Most modern homes are heated with electricity or natural gas during cold weather. However, coal was once the fuel of choice for Nebraska homeowners. The comfort of one’s family during the winter depended upon access to a ready supply. The Lincoln Trade Review of November 22, 1902, described one of Lincoln’s busiest coal dealers and his yards, as well as the types of coal available to the public:
“November weather brings the coal question to mind and the magnitude of this branch of trade and the vast amount of coal consumed in Lincoln annually is scarcely understood and appreciated. Among the principal Lincoln dealers who, in addition to a very extensive city trade, sell carload lots to trade in the state, is Charles B. Gregory, whose city office is at 1044 O street, where for twenty-two years a city coal office has been maintained. Mr. Gregory commenced active business in the coal trade eleven years ago and he has, besides ten splendid years of trade, the satisfaction of now enjoying the best year’s trade of all-a trade three times as extensive as that of the first year’s.” Gregory was so well known in the coal business that in September 1897 he participated in a local parade in honor of a GAR reunion in Lincoln, riding in a buggy at the head of a long procession of his coal delivery wagons.

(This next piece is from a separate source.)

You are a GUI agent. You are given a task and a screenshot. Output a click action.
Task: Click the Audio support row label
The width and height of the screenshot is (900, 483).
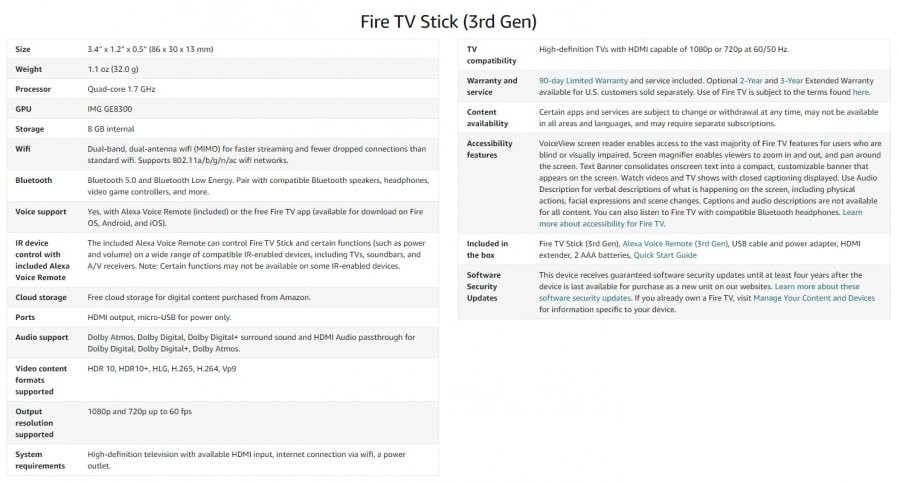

“A visit to Mr. Gregory’s coal yards, located at Fourteenth and Y streets, on both sides of Fourteenth, would impress one with the comfort that there is no perceptible danger of a coal famine in Lincoln. The yards have some fifty storage bins, with a capacity under cover of upward of two hundred cars of coal. . . . Elkhorn and Missouri Pacific trackage enters these yards and switching facilities for quick handling are excellent. Two platform scales are in service for weighing. At the yards J. C. Kear is foreman, with an office clerk and four yard men. An average of fifteen teams are employed through the season in delivering. One thousand cords of wood were handled and sold by Mr. Gregory last year and upward of 600 cars of domestic coal.
“While steam coal is handled extensively, the largest effort has been made to build up the domestic trade of the city, and sales of anthracite are very heavy. Coal from Illinois, Ohio, Missouri, Arkansas, Indian Territory, Pennsylvania, Kansas, Iowa, Colorado and Wyoming in a half hundred varieties and sizes are handled and kept in stock. Mr. Gregory gives especial attention to his Carterville, Illinois, coal, a thoroughly honest coal and one of the very best heating coals on the market, which now retails for $6 per ton. Another coal given much attention is his Glen Rock, Wyoming, coal, which comes from mines near Casper. . . . The keeping qualities of Glen Rock coal are excellent and the price at retail is $5.75 per ton.”